At the time of follow-up 5 days after the CO exposure, neurologic and ophthalmologic examination results remained normal, and no interval difficulties with memory or vision were reported. MRI scans of the brain and orbits showed no areas of diffusion restriction or abnormal T2 signal change (Figure). A 2 mm hypoenhancing sellar mass was discovered incidentally on the brain MRI scan. Imaging of the orbits demonstrated that the optic nerves were normal in size and signal intensity.

Six months later, CS was seen for follow-up in the neuro-ophthalmology clinic. CS reported no vision changes during the interim time, and ophthalmologic and neurologic examination results were normal.

Discussion

Acute CO poisoning is associated with profound systemic and neurologic symptoms, including confusion, seizures, arrhythmias, and the pathognomonic cherry-red skin discoloration.14 Whereas these findings are well-described in the literature, little is known of the neuro-ophthalmologic manifestations of acute CO poisoning. As such, these findings may be overlooked in affected individuals. Cortical blindness secondary to acute CO poisoning is an exceptionally rare presentation, only described in several case reports to date.15-17 Of those case reports, none depicts another case in which HBOT was used in the acute setting to reverse vision loss with no remaining visual deficit. We hypothesize that the complete recovery was due to the relative speed with which CS was rescued from the scene of the CO poisoning and prompt HBOT treatment.

The pathophysiology of acute CO poisoning lies in its higher binding affinity for hemoglobin compared with oxygen, resulting in decreased oxygen delivery to tissues and consequent hypoxia.14 Its long-term neurologic sequelae are due to carboxyhemoglobin-mediated oxidative stress, which ultimately results in neuronal apoptosis.18 Within the eye, hypoxia of the optic nerve may lead to axonal stasis, which may manifest as a swollen or hyperemic optic disc.19 Optic disc pallor is a later manifestation of ganglion cell neuronal loss secondary to the insult. Hypoxic insult along the visual cortex may result in cytotoxic edema in the acute setting that may then be replaced by cortical atrophy as the affected neurons die off.20

Delayed intervention to treatment may exacerbate ischemic damage. In our case, the clinical team prioritized prompt initiation of HBOT over additional diagnostic imaging or work-up prior to treatment to minimize time to therapy. Additional testing (eg, MRI) was reserved for after hyperbaric treatment. As such, the clinical team demonstrated a strategic prioritization of therapeutic urgency.

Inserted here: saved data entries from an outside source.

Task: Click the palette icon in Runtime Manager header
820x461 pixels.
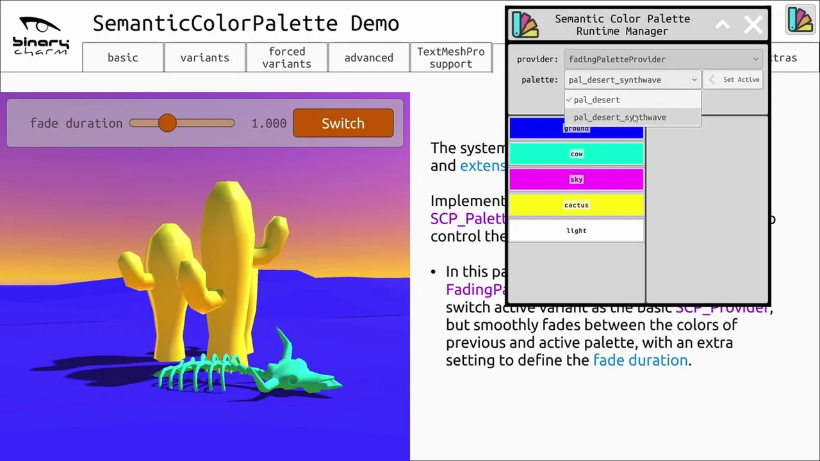Action: 525,25
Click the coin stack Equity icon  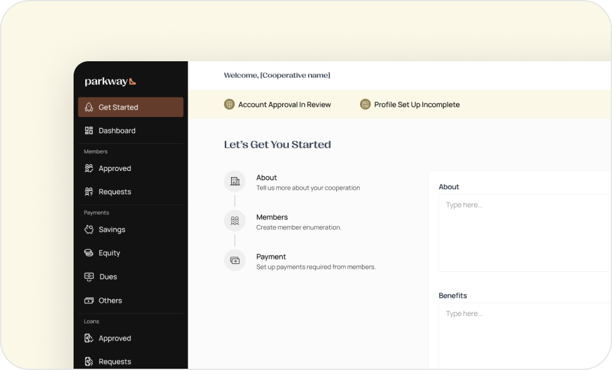pos(89,253)
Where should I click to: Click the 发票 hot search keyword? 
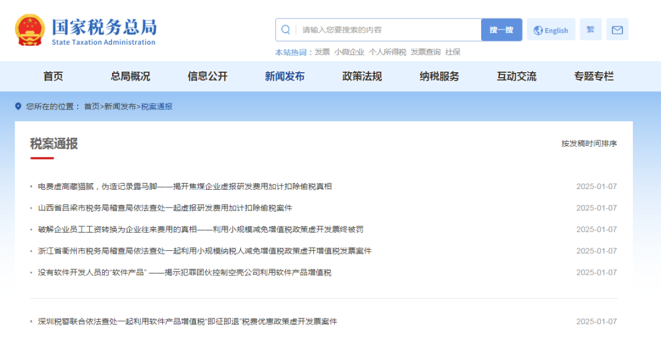tap(322, 52)
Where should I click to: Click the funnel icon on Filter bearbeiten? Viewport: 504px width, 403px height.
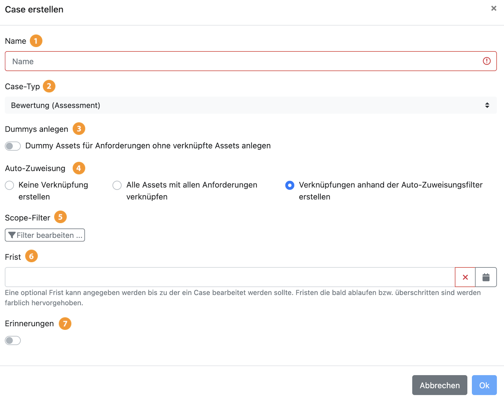[12, 235]
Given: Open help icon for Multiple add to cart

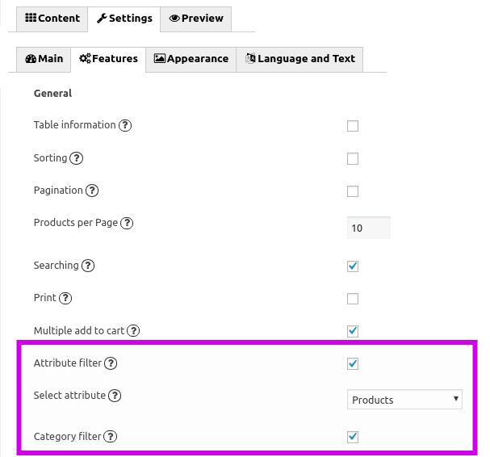Looking at the screenshot, I should pyautogui.click(x=133, y=331).

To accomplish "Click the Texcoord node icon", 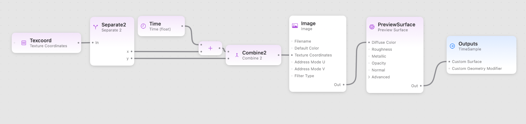I will tap(24, 43).
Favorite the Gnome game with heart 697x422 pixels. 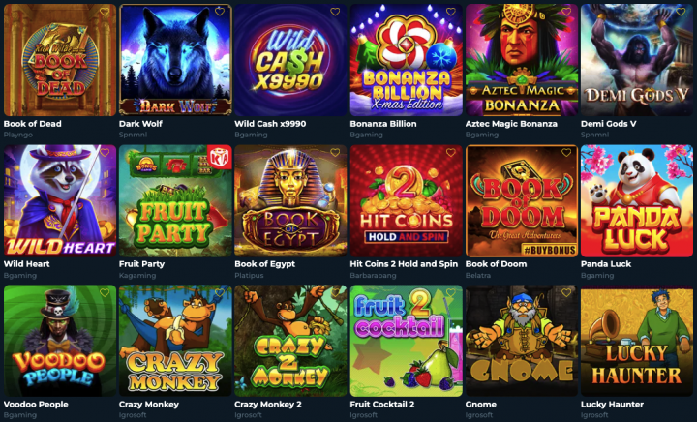(x=566, y=292)
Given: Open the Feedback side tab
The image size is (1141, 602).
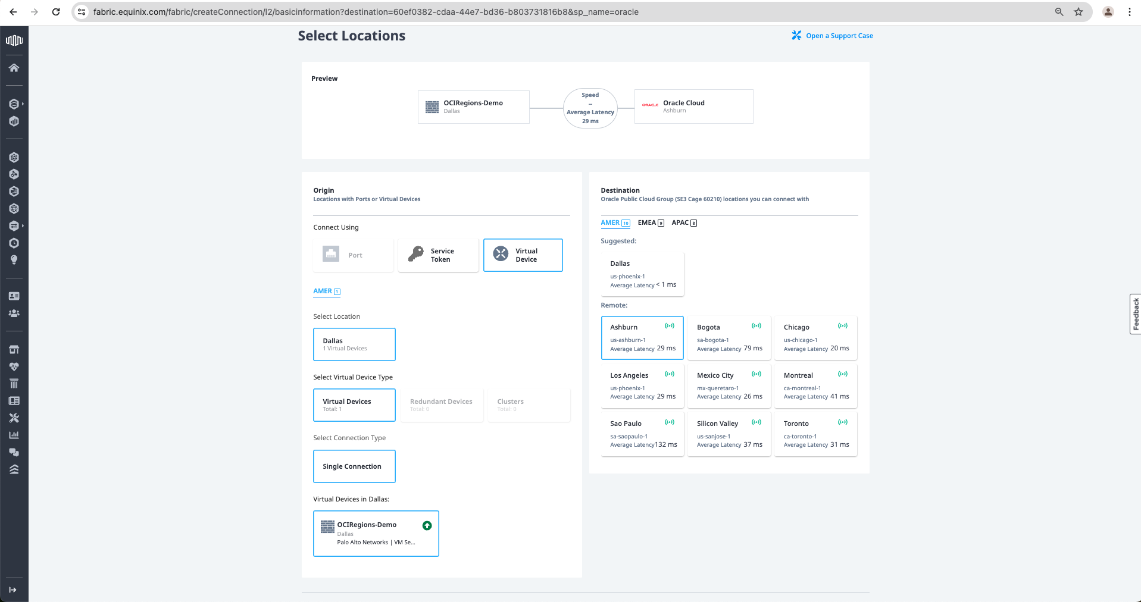Looking at the screenshot, I should point(1135,314).
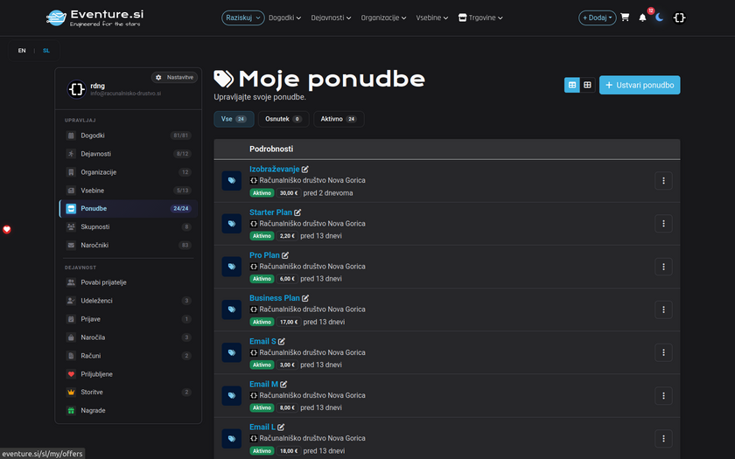Switch to grid view layout
Screen dimensions: 735x459
[x=587, y=85]
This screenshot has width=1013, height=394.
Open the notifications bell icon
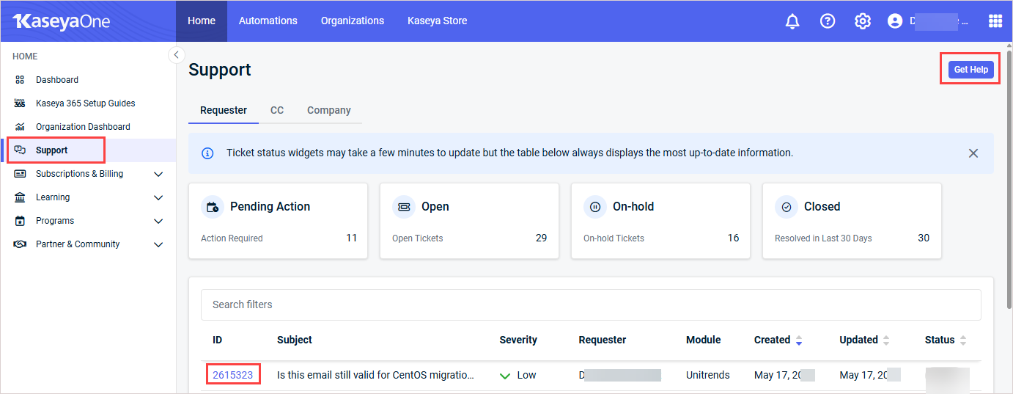tap(792, 21)
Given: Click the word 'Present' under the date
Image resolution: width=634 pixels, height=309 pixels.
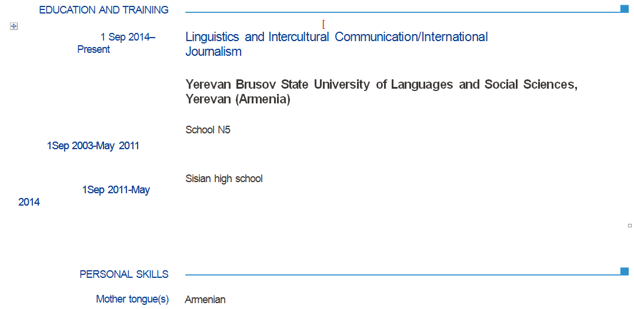Looking at the screenshot, I should click(x=94, y=49).
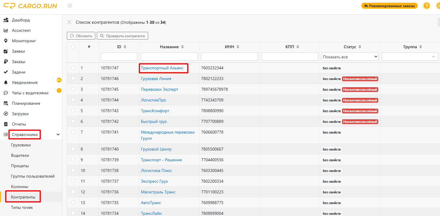Open Грузовики in the sidebar

[x=21, y=145]
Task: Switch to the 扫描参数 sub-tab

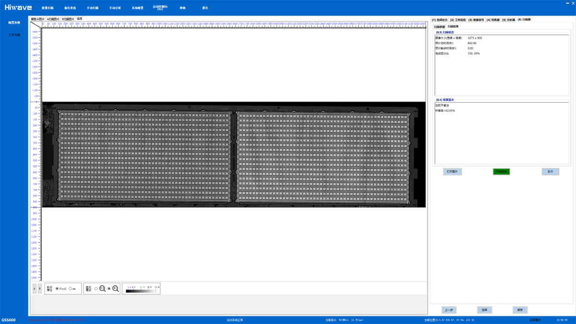Action: (x=439, y=26)
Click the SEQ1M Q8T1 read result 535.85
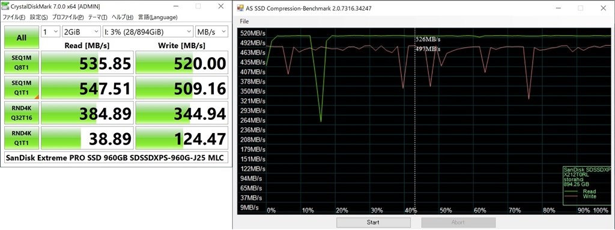 86,63
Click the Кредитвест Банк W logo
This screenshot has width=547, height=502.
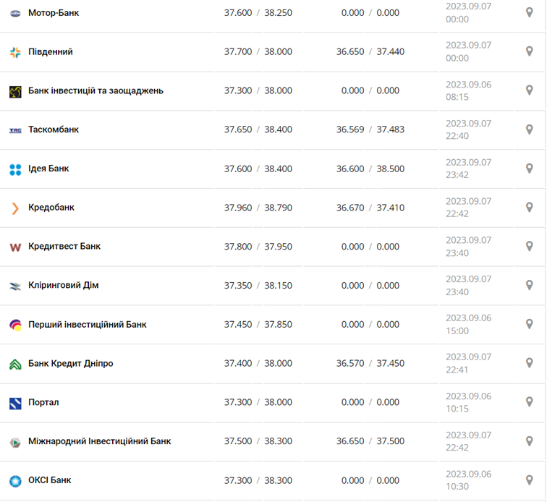click(x=15, y=247)
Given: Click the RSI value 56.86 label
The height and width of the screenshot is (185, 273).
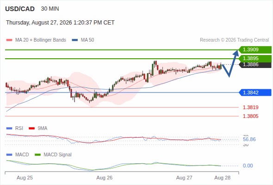Looking at the screenshot, I should click(x=249, y=139).
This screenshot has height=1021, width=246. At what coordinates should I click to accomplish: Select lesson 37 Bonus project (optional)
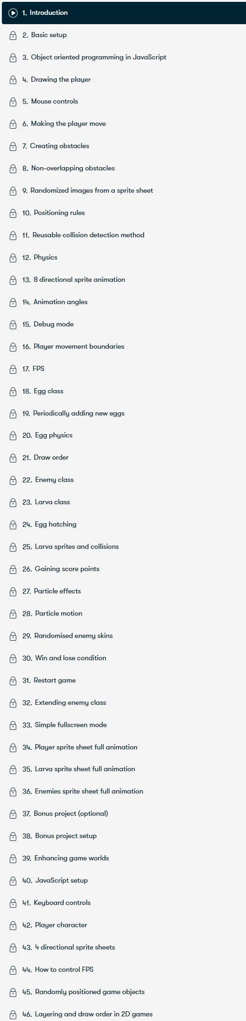[x=124, y=813]

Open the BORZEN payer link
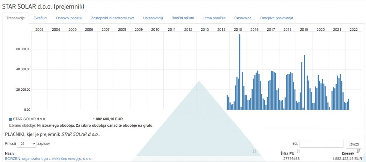(48, 158)
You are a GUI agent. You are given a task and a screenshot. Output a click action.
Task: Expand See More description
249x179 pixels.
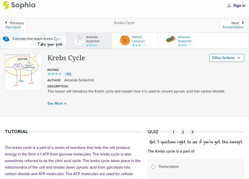[57, 103]
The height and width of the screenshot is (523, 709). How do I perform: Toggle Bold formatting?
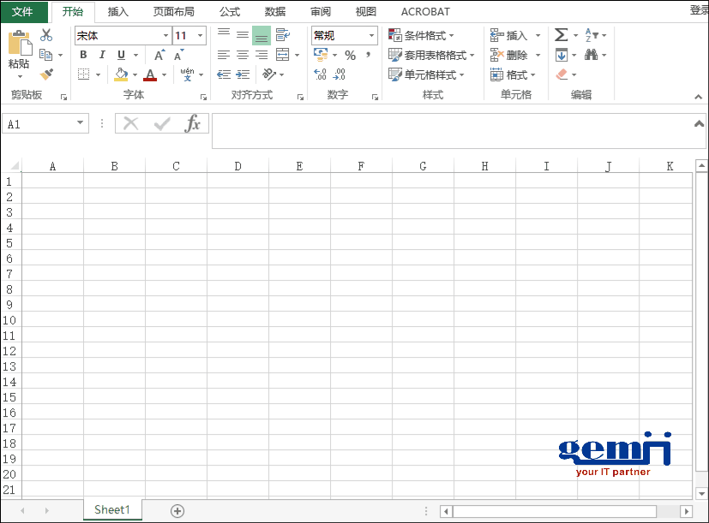pyautogui.click(x=83, y=56)
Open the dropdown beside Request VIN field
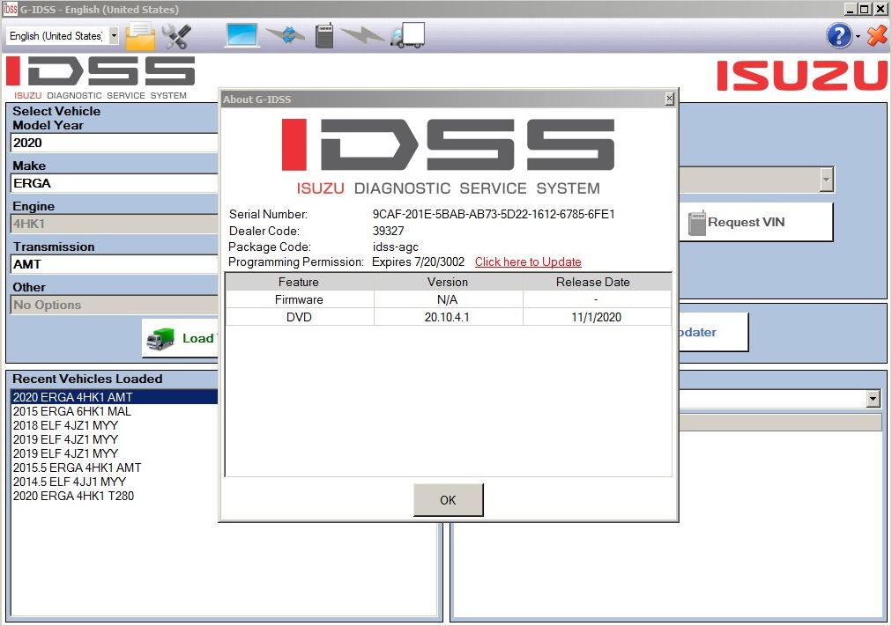The width and height of the screenshot is (892, 626). point(826,180)
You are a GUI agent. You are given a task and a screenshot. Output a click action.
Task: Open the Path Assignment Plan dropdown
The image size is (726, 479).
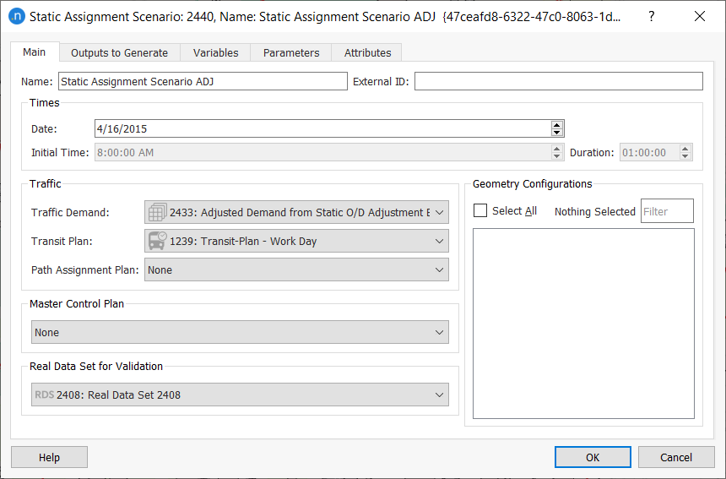click(438, 270)
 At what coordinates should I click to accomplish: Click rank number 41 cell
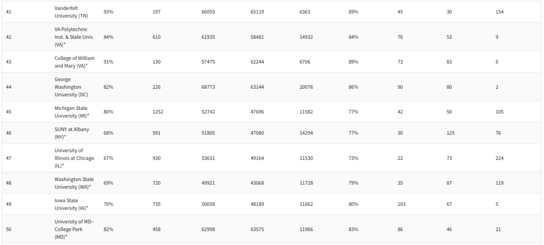9,12
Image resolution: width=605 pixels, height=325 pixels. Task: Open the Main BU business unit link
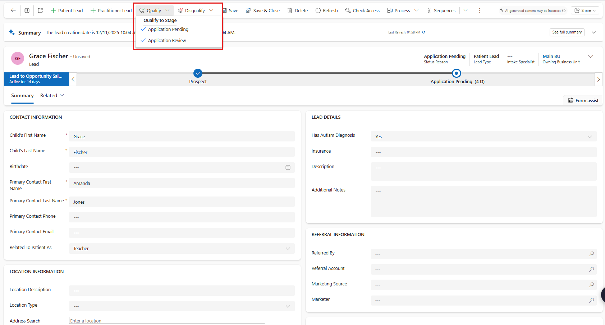coord(551,56)
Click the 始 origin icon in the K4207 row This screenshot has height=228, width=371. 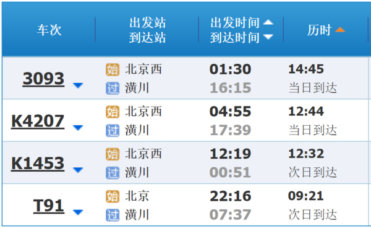[113, 112]
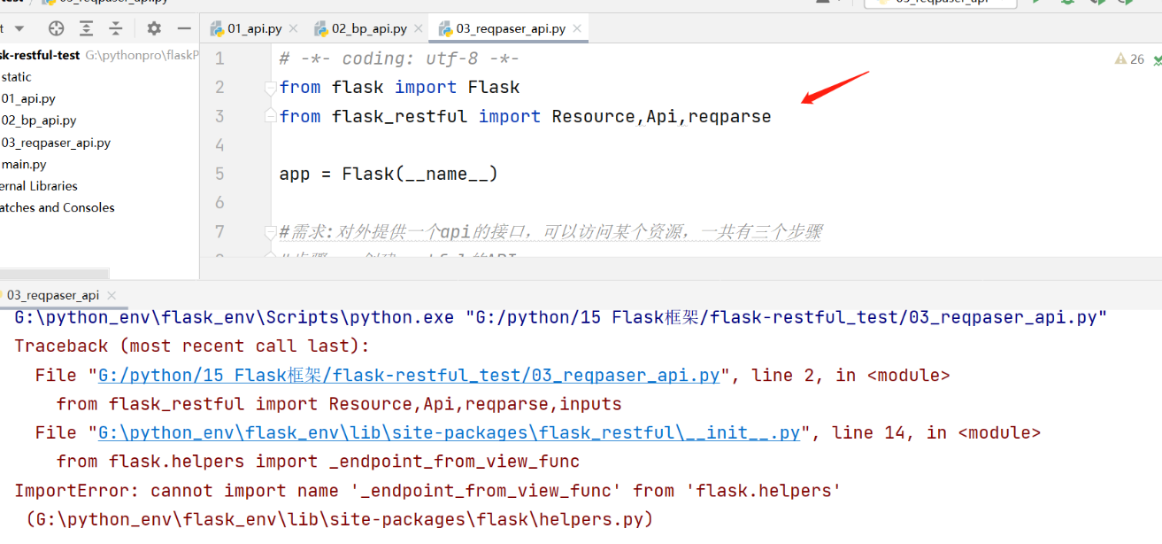This screenshot has width=1162, height=544.
Task: Click the Python file icon on 03_reqpaser_api.py tab
Action: (447, 27)
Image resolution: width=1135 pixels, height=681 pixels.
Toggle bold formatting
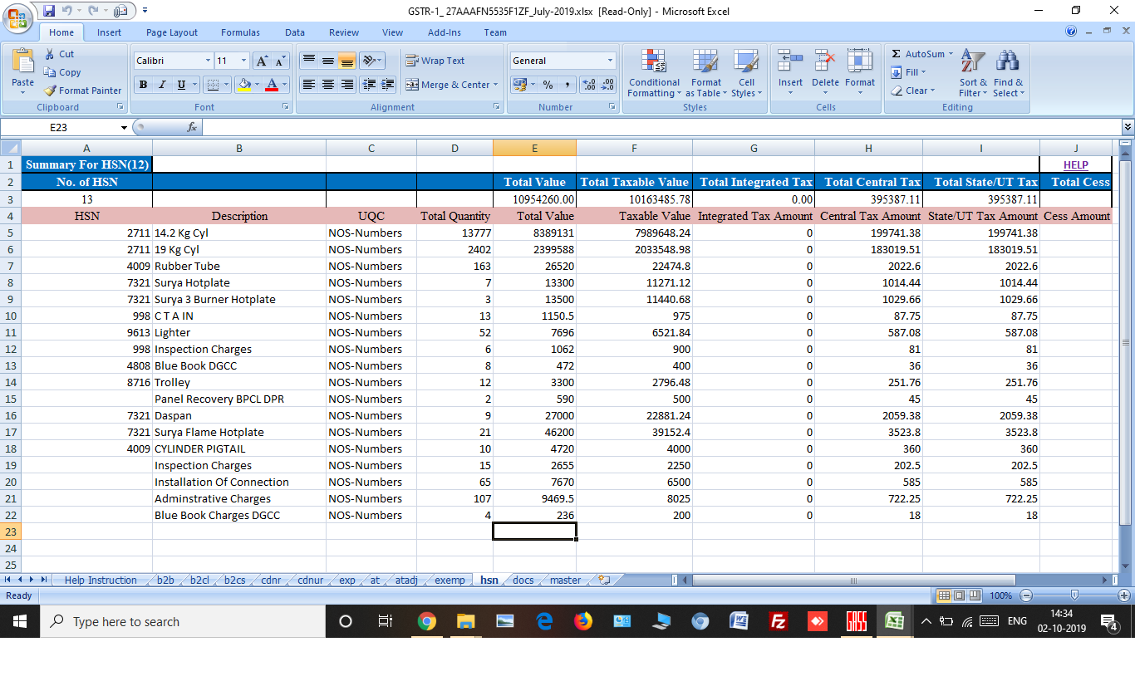(141, 86)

During HBOT, the patient is secured inside a pressurized chamber of 100% oxygen, precipitating hyperoxia and reducing the half-life of CO dissociation from hemoglobin from about 4 to 6 hours to 23 minutes (at 3 atm).21 The mechanism of action of HBOT in CO poisoning is 2-fold: (1) the decreased half-life of the CO–hemoglobin complex restores tissue oxygenation and (2) HBOT prevents neuronal apoptosis by inhibiting the immunologic cascade that is triggered by CO-mediated oxidative stress.22 Given that this protective effect is time-dependent,18 knowledge of cortical blindness as an acute manifestation of CO poisoning is crucial in order to prevent long-term irreversible vision loss in the event of CO poisoning.

Furthermore, recent data suggest that baseline carboxyhemoglobin levels are higher among smokers, thus positioning smokers to be particularly vulnerable to the sequelae of CO poisoning.23,24 Therefore, in the clinical assessment of decreased visual acuity, a comprehensive history—of both the presenting symptoms and social factors (eg, smoking history, work environment)—is essential.

Conclusion

Cortical blindness is a rare complication of CO poisoning, which may be reversible with prompt initiation of HBOT. Clinicians should maintain a high index of suspicion for this diagnosis in patients presenting with visual disturbances after exposure to CO, as prompt intervention can lead to favorable outcomes and prevent long-term sequelae.